PARAMETER	V_cc	MIN	MAX	UNIT
V_T+ (Positive-going input threshold voltage)	1.65 V	0.76	1.13	V
	2.3 V	1.08	1.56
	3 V	1.48	1.92
	4.5 V	2.19	2.74
	5.5 V	2.65	3.33
V_T– (Negative-going input threshold voltage)	1.65 V	0.35	0.59	V
	2.3 V	0.56	0.88
	3 V	0.89	1.2
	4.5 V	1.51	1.97
	4.5 V	1.88	2.4
ΔV_T Hysteresis (V_T+ – V_T–)	1.65 V	0.36	0.64	V
	2.3 V	0.45	0.78
	3 V	0.51	0.83
	4.5 V	0.58	0.93
	5.5 V	0.69	1.04

It is important to remember (Vt+ max) = Vih and (VT– min) = Vil. In the specs, multiple limits are related to the Schmitt trigger inputs. All of the limits are important for different reasons. On the input rising edge, the part will switch between (Vt+ min) and (Vt+ max). On the falling edge, the part will switch between (Vt– max) and (Vt– min). The part will not switch between (Vt– max) and (Vt+ min). This is important for noise rejection.

The hysteresis is the delta between where the part switches on the rising edge and where it switches on the falling edge. The hysteresis will be at least the min and no more than the max (^Vt) spec.

Figure 1-1 .

In the figure above, the input levels Vih and Vil must be greater than (VT+ max) and less than (VT– min) to ensure the part will switch. The switching points on the above plot are separated to give a clearer visual picture. In reality, the (VT+ min) and (VT– max) may overlap.

Input Voltage

One common misconception is that the current consumption will be less when switching a slow signal into a Schmitt trigger.

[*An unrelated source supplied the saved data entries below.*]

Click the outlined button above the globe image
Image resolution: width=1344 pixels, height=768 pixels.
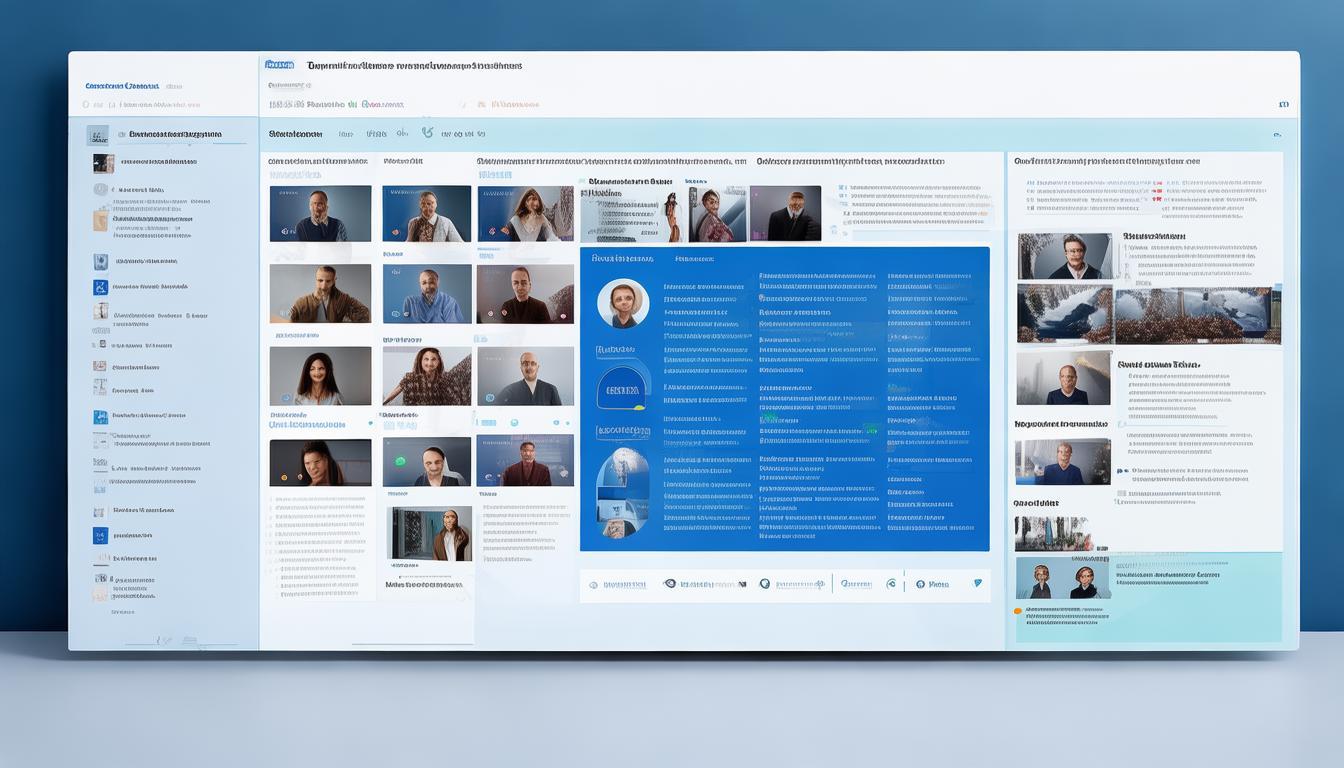pos(623,432)
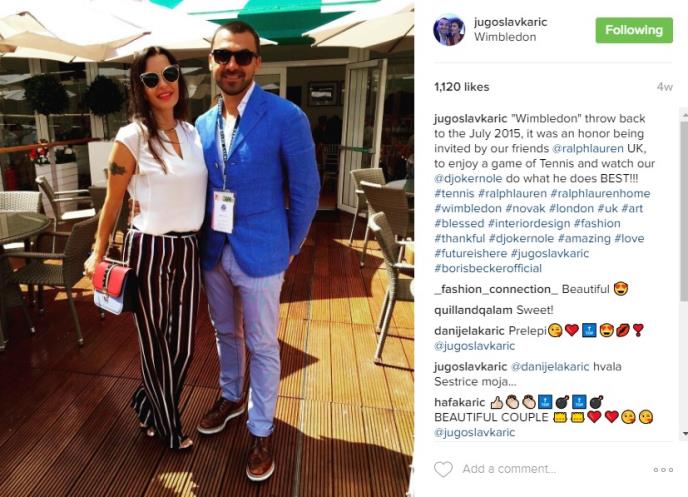The height and width of the screenshot is (497, 688).
Task: Click the Add a comment field
Action: [551, 469]
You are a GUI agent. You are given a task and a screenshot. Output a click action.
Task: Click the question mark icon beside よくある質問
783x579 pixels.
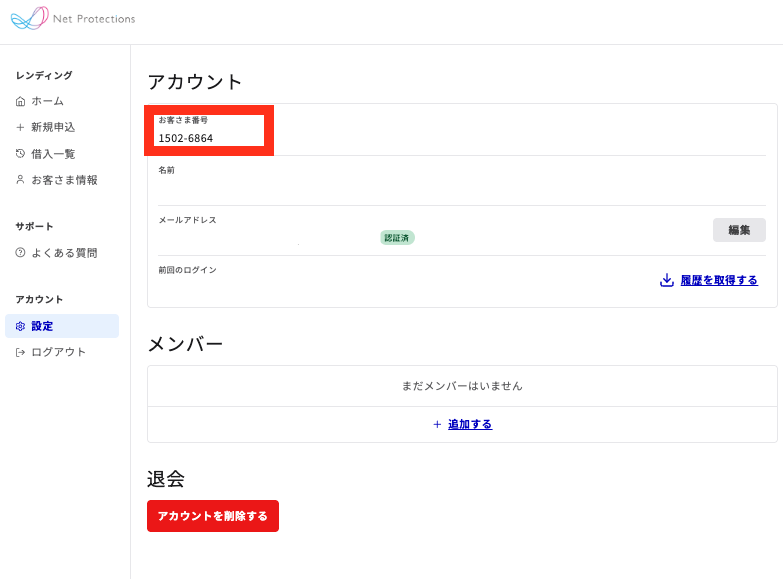tap(20, 253)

This misconception is partly true because the Schmitt trigger prevents oscillation which can draw a lot of current; however, the Icc current may still be higher due to the amount of time the input is not at the rail. This is Delta Icc. Delta Icc is where the inputs are not at the rails and upper or lower drive transistors are partially on. The plot below shows Icc across the input voltage sweep.

Figure 1-2 Supply Current as a Function of Input Voltage

Sine Waves

Use Schmitt triggers to translate a sine wave into a square wave as shown in this oscillator application. Also, use Schmitt triggers to speed up a slow or noisy input, or clean up an input, as in the switch de-bouncer circuit.

Figure 1-3 Oscillator Application Using Schmitt Trigger Inverter

Figure 1-4 Switch De-bouncer Using Schmitt Trigger Inverter.

Conclusion

Schmitt triggers can be used to change a sine wave into a square wave, clean up noisy signals, and convert slow edges to fast edges.

Figure 1-5 Sine Wave to Square Wave.

Figure 1-6 Clean Noisy Signals.

Figure 1-7 Convert Slow Edges.

We specify the part will switch on the rising edge between (VT+ min) and (VT+ max). We specify the part will switch on the falling edge between (VT– max) and (VT– min).

Between (VT+ min) and (VT– max), we specify the part will not switch. This specification can be used for noise rejection. These 2 limits can overlap.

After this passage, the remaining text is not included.